### What you need to do
Rewrite the listing with every "bold" changed to "italic" and everything else unchanged. Omit the pictures.

### Data records

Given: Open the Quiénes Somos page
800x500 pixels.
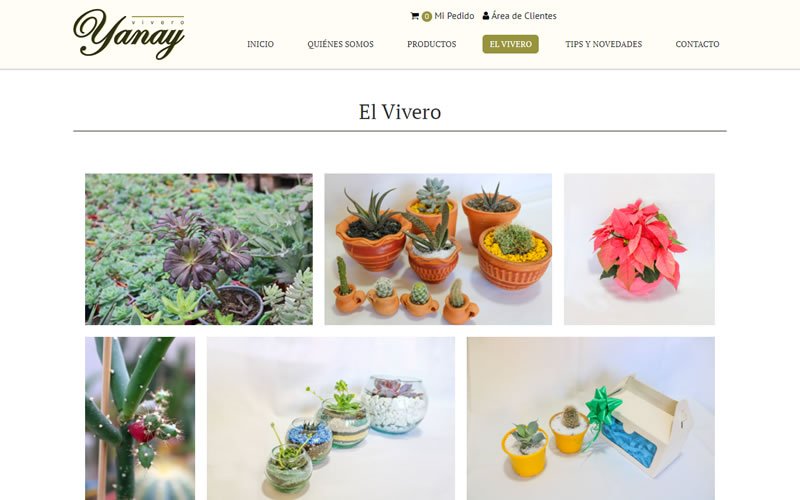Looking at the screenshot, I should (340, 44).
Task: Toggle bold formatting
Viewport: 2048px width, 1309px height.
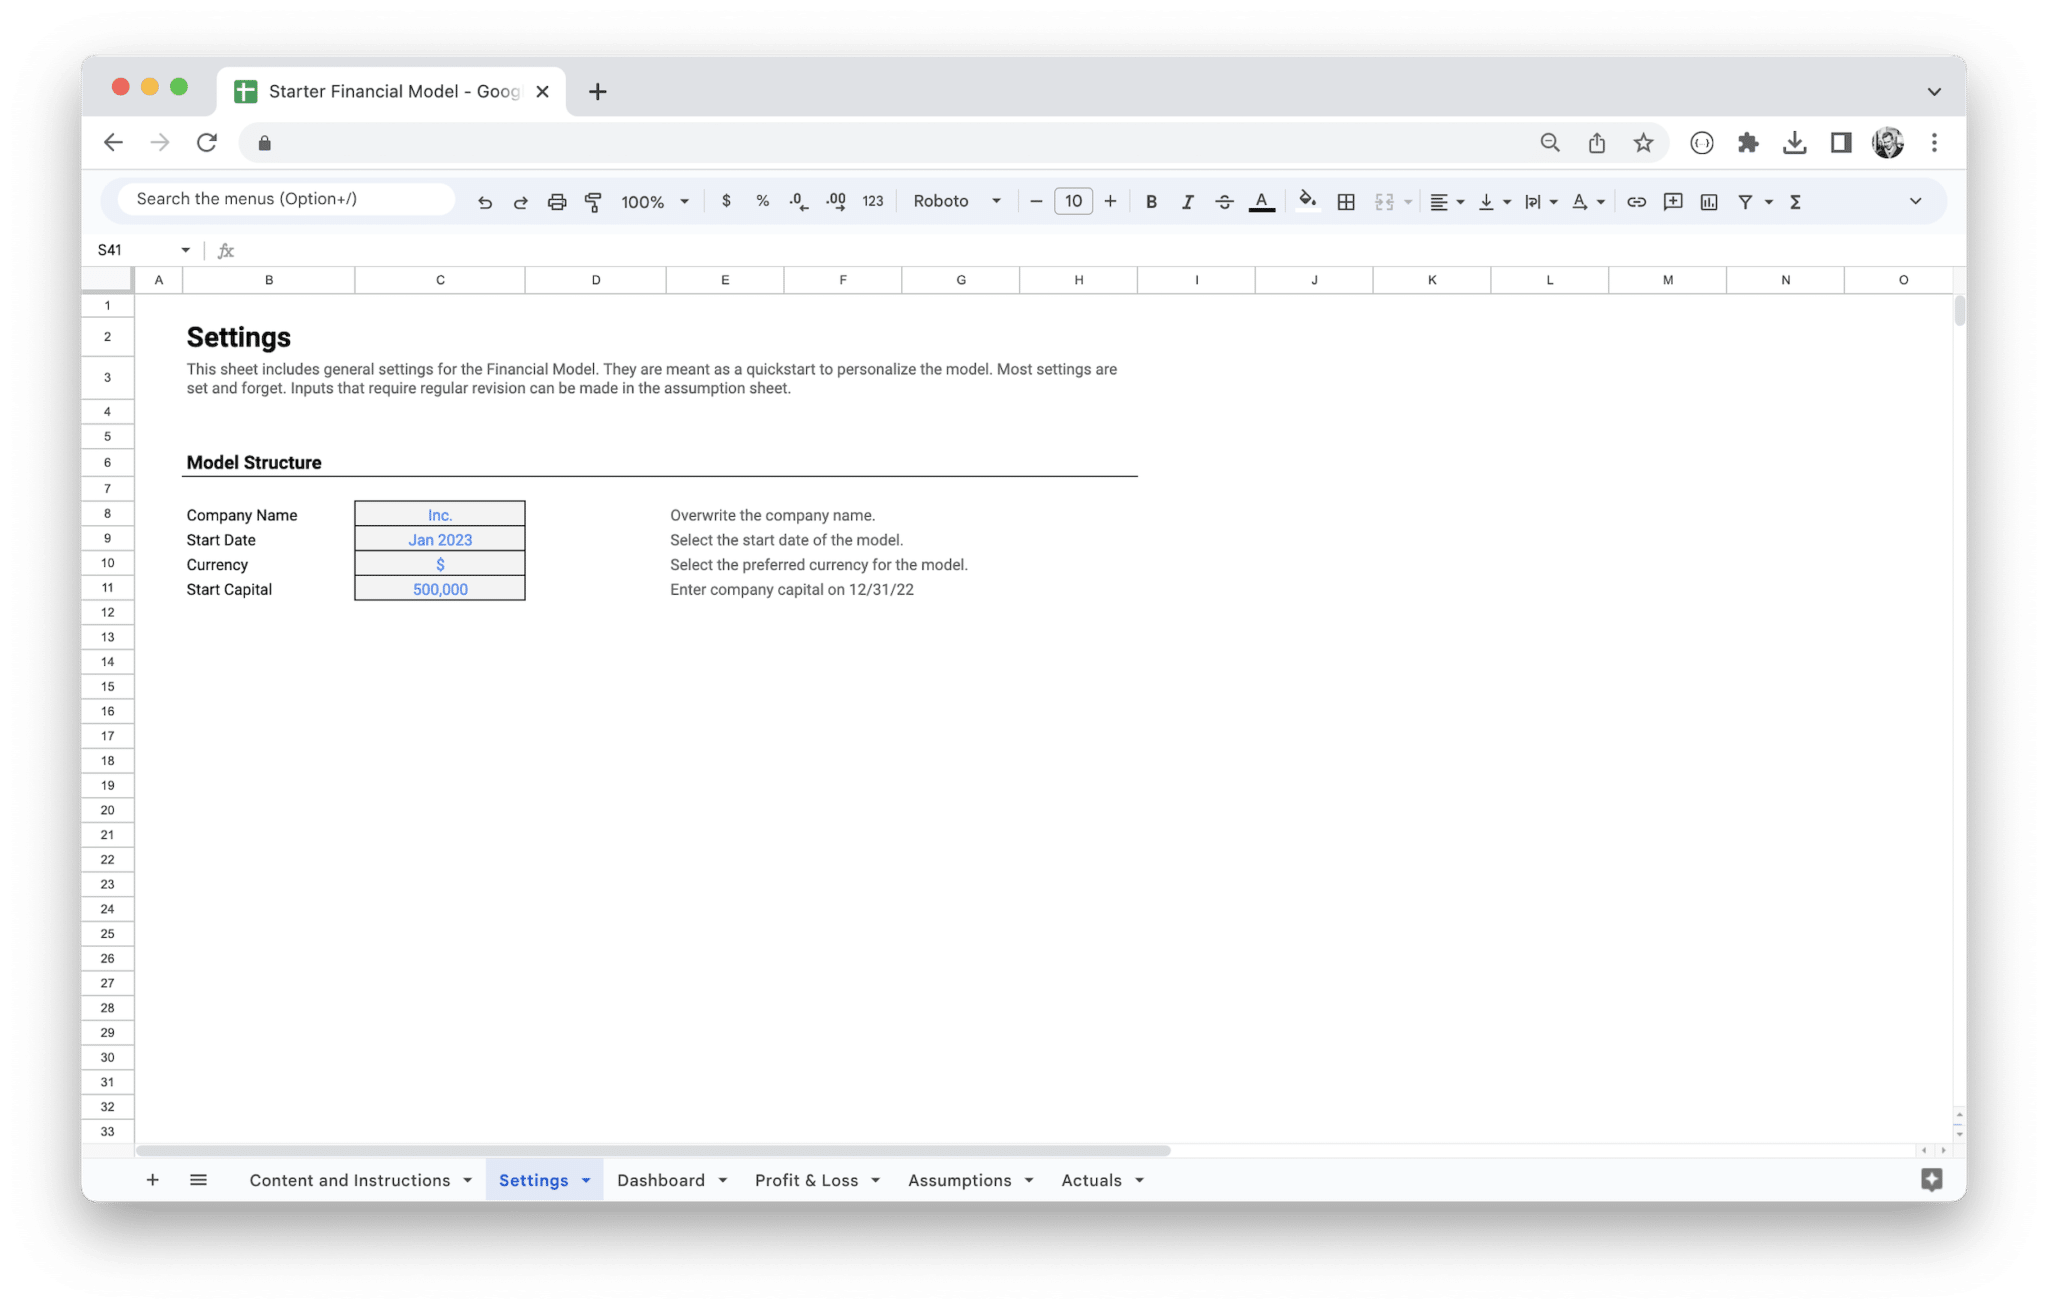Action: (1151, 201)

### Answer in full
Given: Open the Quiénes Somos page
800x500 pixels.
Looking at the screenshot, I should (340, 44).
Task: Toggle italic formatting
Viewport: 2048px width, 1309px height.
Action: (1151, 201)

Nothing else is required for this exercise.